This article is taken from the April 2024 issue of The Critic. To get the full magazine why not subscribe? Right now we’re offering five issues for just £10.
I was lucky enough to have been around to watch Red Rum’s astonishing three Grand National winners between 1973 and 1976, but the first I was properly invested in — literally — was Ben Nevis, who ran away with the race in 1980 at 40/1 and helped pay for far more under-age nights in the local pub than a 15-year-old should have had any business with.
The thing about the National is that every winner is memorable — or, rather, becomes memorable through the very fact of winning. I guess it’s much the same as interest in the backstory of Liz Truss; the one fact of her having been PM makes it so.
It’s a cliché that the race is less of a lottery than it used to be. The fences have been softened, the take-off and landing levels have been changed, and the qualifying rating has been raised. They’re all sensible changes and have helped square the circle of retaining what anyone writing about the Grand National seems legally obliged to call its inimitable “magic”, whilst ensuring that the race is also, as much as anything else, one of the classiest handicap chases.
But when this year’s race is run on the second Saturday in April, that balance will have undergone a huge shift in the latter direction — a shift which, in my view, will come close to destroying the race’s magic.
Until this year, the field size has been capped at 40. That’s a huge and unique number for a race, and one of the reasons the race is far more than just a very good handicap chase. This year, however, there will be no more than 34 runners.
The main story in the run-up to last year’s race was the planned disruption by so-called animal rights protestors. Thanks, however, to a combination of intelligence, security, legal action and overhype by the protestors, the race went ahead without incident. And that is how these threats should be dealt with — with racing standing its ground on its own terms.
Instead, in a short-sighted and entirely unnecessary sop to the protestors, the number of permitted runners has been slashed. It won’t satisfy them, of course. It won’t even make the race any safer; as has been widely pointed out, fewer runners will probably mean a faster race. But it will damage the race. And thus racing itself.

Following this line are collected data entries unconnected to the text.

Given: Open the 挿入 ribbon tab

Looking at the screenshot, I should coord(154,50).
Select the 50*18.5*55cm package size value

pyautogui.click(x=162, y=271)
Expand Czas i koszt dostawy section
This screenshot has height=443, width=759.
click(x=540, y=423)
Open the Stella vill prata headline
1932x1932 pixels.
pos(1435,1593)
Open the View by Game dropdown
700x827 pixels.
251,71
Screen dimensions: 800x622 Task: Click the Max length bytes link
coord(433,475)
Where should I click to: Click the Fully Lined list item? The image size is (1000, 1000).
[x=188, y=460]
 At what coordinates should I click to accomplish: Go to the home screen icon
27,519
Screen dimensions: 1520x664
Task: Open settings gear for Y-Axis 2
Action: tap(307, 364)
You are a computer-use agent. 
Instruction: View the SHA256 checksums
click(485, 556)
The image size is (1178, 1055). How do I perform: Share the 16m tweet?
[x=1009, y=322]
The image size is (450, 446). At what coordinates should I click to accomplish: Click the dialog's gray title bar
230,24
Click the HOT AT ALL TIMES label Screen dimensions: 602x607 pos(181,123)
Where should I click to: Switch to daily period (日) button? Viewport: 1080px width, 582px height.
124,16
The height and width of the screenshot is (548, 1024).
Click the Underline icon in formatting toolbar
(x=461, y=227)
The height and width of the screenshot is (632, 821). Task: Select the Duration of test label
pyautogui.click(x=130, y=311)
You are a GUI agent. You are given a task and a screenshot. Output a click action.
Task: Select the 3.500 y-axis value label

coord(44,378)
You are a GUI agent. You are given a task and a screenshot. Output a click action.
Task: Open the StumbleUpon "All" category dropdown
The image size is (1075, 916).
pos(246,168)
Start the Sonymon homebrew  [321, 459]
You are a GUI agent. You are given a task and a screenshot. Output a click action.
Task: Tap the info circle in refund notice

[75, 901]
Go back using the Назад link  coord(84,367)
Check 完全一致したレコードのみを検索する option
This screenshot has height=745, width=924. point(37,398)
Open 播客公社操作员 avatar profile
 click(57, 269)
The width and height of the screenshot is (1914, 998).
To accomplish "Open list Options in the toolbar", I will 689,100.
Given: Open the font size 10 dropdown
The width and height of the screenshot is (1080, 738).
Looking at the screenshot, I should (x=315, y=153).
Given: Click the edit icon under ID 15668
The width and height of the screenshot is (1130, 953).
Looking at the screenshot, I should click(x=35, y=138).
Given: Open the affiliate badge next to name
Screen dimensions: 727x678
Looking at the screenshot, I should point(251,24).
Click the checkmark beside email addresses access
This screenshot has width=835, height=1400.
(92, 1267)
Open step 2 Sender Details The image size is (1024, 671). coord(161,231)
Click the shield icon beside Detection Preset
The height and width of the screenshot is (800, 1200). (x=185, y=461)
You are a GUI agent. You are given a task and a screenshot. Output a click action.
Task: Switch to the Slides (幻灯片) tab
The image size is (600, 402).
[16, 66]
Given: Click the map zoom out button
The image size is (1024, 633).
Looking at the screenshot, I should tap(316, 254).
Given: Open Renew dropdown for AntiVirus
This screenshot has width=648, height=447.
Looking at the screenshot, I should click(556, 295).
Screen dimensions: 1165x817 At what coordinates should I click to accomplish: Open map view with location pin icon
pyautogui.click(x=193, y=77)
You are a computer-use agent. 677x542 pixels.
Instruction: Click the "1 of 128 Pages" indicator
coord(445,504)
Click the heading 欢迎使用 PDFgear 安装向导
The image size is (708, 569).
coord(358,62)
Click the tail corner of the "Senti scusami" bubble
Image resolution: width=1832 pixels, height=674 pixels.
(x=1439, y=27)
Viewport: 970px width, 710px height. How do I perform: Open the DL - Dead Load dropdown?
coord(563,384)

That’s not the only problem with the National. Of the 94 original entries, 61 came from Ireland. That’s not so much an issue for the race as an indication of the wider problem with British racing. But of those Irish entries, 26 were from Gordon Elliott and 13 from Willie Mullins. Elliott has said he expects to have between eight and ten runners. That could be almost a third of the field.
Elliott has every right to run as many horses as he and his owners want if they qualify under the current rules, but if the British Horseracing Authority can’t see that this dominance by one trainer is a disaster for the bigger picture, both of the race and racing more generally, then it is even more out of its depth than I had assumed.
In previous years around one in three adults has bet on the National, wagering some £150 million. Six hundred million watch it across the planet. It is, by a mile, the biggest race of the year — and thus the biggest contributor to racing’s finances. If the Grand National starts to be seen as merely another handicap, and one with a third of the field supplied by one trainer, we might as well all pack up and go home now.
As for who will win … bear in mind I’m writing this before Cheltenham but my ante post bets are on Hewick at 33/1, Meetingofthewaters at 25/1 and Nassalam at 28/1.